### Work instructions
From the listing below, extract every line containing "will".

### Data provided
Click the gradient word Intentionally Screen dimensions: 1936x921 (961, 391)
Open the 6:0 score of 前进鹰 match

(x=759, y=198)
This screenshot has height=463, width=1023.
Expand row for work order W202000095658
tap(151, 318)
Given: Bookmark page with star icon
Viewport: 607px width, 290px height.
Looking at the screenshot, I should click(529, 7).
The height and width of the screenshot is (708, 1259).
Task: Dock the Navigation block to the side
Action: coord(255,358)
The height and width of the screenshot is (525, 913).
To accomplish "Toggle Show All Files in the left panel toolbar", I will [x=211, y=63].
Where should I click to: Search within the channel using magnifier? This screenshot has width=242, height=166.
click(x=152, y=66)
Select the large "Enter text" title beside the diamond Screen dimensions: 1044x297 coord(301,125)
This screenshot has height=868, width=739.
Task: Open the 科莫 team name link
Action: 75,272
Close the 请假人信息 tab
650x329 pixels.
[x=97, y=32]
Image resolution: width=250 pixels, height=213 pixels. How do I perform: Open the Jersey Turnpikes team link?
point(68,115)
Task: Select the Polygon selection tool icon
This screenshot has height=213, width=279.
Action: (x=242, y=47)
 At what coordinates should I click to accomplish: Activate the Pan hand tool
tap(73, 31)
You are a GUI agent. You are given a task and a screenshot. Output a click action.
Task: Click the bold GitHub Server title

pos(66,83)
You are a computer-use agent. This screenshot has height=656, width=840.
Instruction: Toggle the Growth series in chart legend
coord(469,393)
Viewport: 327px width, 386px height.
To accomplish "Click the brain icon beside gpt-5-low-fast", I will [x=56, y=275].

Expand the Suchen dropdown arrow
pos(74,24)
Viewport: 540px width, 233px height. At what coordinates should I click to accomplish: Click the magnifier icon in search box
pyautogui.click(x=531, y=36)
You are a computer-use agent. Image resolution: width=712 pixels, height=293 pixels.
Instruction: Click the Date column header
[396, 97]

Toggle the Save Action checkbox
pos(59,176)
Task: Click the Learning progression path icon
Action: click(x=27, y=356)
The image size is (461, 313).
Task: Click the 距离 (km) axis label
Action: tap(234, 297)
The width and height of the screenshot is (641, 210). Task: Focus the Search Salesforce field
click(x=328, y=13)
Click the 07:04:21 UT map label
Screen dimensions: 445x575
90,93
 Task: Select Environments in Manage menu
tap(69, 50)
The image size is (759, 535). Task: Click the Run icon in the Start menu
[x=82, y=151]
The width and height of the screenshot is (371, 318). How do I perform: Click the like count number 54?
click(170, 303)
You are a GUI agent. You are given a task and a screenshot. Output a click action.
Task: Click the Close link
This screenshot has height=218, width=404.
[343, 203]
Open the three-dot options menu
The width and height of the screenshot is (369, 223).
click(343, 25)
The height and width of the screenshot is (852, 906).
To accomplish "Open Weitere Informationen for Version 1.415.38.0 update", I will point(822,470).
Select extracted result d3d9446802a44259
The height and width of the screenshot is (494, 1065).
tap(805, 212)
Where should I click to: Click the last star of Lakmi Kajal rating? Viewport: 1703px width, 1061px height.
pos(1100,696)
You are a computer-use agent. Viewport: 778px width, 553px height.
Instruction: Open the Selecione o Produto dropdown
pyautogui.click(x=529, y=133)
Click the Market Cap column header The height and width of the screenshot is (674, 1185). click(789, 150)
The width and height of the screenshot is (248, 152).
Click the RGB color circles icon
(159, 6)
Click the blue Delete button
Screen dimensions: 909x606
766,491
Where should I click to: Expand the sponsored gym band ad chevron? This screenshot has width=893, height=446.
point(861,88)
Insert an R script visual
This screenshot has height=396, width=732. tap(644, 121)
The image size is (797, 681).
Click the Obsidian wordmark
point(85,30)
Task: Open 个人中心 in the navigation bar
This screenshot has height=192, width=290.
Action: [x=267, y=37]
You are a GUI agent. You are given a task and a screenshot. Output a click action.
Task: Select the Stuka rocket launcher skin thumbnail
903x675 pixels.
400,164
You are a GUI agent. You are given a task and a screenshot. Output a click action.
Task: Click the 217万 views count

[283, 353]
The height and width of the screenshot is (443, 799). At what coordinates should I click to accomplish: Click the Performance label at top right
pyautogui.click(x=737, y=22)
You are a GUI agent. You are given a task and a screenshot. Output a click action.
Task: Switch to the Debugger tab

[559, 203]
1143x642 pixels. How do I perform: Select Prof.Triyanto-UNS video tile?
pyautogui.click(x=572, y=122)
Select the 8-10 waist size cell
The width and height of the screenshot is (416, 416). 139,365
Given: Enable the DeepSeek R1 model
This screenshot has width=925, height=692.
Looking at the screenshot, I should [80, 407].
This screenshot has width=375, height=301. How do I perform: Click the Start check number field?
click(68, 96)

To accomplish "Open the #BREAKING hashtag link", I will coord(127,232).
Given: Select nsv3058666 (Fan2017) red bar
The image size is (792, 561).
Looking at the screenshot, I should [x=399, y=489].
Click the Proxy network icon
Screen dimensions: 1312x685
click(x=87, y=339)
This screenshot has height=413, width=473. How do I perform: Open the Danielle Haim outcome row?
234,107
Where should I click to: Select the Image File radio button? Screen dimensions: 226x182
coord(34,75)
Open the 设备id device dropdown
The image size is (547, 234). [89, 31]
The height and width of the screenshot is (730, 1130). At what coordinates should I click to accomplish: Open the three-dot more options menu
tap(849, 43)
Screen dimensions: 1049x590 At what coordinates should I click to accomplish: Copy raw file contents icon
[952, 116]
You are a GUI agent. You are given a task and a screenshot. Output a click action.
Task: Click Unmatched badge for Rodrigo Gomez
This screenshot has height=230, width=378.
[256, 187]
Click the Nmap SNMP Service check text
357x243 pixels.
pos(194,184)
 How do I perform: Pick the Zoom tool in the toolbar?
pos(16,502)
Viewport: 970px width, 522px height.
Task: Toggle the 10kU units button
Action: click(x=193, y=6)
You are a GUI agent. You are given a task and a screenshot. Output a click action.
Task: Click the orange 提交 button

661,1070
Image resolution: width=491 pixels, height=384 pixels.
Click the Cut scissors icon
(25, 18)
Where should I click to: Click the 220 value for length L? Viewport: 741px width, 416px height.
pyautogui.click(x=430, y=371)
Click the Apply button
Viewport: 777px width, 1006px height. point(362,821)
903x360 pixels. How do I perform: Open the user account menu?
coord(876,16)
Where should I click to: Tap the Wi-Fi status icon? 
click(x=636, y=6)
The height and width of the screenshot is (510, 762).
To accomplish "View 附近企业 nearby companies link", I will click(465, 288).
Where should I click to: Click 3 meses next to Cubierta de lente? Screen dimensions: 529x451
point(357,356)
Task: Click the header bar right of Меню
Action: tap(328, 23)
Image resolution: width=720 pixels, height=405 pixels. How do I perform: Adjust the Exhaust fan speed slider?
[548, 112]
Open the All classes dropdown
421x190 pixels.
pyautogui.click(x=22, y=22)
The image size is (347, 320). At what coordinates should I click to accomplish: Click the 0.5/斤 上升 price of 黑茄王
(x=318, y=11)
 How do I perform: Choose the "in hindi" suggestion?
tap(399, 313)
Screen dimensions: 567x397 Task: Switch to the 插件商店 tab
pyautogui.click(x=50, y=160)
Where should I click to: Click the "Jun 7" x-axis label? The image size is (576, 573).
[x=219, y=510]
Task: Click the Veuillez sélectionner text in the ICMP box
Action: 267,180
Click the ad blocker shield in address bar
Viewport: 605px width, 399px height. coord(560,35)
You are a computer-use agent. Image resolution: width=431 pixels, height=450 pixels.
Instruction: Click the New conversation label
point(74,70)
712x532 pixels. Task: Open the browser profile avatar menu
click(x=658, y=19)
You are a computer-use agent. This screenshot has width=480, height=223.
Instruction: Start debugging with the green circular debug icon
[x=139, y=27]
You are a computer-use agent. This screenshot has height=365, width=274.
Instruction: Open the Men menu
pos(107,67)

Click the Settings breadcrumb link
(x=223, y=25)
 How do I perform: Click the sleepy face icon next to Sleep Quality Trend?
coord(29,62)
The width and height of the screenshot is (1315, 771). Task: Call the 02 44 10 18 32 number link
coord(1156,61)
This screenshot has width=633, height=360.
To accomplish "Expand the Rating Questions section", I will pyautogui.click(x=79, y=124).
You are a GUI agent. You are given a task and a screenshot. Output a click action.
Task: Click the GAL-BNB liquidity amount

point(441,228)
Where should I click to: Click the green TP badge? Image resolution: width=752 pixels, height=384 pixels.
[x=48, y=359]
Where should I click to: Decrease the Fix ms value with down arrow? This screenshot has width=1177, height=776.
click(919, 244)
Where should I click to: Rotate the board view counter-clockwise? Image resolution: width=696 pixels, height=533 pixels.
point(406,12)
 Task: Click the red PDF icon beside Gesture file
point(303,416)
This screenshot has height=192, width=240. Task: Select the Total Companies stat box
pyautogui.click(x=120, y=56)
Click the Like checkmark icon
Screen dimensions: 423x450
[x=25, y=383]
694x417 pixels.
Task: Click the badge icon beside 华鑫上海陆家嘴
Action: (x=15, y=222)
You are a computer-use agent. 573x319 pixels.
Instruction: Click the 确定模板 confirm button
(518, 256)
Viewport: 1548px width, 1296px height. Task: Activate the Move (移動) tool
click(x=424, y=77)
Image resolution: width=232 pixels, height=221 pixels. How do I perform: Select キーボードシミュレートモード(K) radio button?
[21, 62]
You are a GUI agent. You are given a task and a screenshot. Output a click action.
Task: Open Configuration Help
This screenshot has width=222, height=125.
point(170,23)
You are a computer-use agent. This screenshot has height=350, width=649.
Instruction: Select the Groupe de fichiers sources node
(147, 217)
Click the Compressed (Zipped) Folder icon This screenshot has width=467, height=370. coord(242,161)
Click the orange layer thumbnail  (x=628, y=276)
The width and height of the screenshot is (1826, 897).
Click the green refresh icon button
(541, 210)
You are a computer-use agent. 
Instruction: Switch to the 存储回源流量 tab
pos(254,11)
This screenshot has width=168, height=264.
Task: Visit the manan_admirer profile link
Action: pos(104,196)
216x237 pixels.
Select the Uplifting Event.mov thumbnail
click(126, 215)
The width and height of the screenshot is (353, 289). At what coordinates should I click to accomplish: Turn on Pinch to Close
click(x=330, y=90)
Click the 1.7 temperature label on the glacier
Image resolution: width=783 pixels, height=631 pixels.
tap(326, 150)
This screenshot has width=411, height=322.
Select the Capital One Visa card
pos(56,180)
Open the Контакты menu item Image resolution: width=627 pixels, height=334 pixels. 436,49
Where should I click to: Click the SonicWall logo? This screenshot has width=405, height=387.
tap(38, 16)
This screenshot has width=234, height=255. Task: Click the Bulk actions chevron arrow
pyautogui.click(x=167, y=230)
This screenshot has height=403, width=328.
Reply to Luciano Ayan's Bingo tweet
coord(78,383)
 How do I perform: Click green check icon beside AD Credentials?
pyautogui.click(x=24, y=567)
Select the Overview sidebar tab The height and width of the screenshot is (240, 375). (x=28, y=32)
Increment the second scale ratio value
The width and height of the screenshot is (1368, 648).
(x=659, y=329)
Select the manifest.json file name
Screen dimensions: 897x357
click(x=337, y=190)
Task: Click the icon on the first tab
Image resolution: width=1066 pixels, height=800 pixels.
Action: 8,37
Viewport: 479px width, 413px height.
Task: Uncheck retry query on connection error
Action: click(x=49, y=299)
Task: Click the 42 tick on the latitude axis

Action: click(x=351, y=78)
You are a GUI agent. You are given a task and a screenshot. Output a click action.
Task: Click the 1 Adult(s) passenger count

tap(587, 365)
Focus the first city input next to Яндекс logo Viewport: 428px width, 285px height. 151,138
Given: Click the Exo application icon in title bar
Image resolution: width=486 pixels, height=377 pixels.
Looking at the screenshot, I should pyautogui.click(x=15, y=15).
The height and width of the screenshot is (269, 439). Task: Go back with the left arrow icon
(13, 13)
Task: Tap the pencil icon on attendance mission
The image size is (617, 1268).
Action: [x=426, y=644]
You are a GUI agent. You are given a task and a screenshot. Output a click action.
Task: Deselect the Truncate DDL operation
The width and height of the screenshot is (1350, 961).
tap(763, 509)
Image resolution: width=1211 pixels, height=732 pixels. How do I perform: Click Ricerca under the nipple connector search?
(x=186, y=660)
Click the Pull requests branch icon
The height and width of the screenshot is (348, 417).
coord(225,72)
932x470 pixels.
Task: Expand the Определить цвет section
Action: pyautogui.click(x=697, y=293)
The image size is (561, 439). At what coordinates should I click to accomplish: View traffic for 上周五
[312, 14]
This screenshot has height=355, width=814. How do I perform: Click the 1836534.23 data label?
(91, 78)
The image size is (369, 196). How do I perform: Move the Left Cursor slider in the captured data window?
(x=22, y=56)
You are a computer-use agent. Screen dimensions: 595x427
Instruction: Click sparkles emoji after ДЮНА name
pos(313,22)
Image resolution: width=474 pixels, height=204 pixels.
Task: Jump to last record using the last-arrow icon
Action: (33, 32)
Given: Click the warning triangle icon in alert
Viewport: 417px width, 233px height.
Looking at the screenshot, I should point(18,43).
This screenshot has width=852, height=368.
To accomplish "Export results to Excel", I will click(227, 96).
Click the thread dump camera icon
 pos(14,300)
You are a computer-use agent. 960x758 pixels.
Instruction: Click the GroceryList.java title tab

### Task response
To accomplish "Toggle Show All Files in the left panel toolbar", I will [x=211, y=63].
To accomplish "Click the brain icon beside gpt-5-low-fast", I will [x=56, y=275].
To accomplish "Open Weitere Informationen for Version 1.415.38.0 update", I will point(822,470).
To accomplish "Open the #BREAKING hashtag link", I will coord(127,232).
To accomplish "View 附近企业 nearby companies link", I will click(465, 288).
To accomplish "Expand the Rating Questions section", I will pyautogui.click(x=79, y=124).
To accomplish "Export results to Excel", I will click(227, 96).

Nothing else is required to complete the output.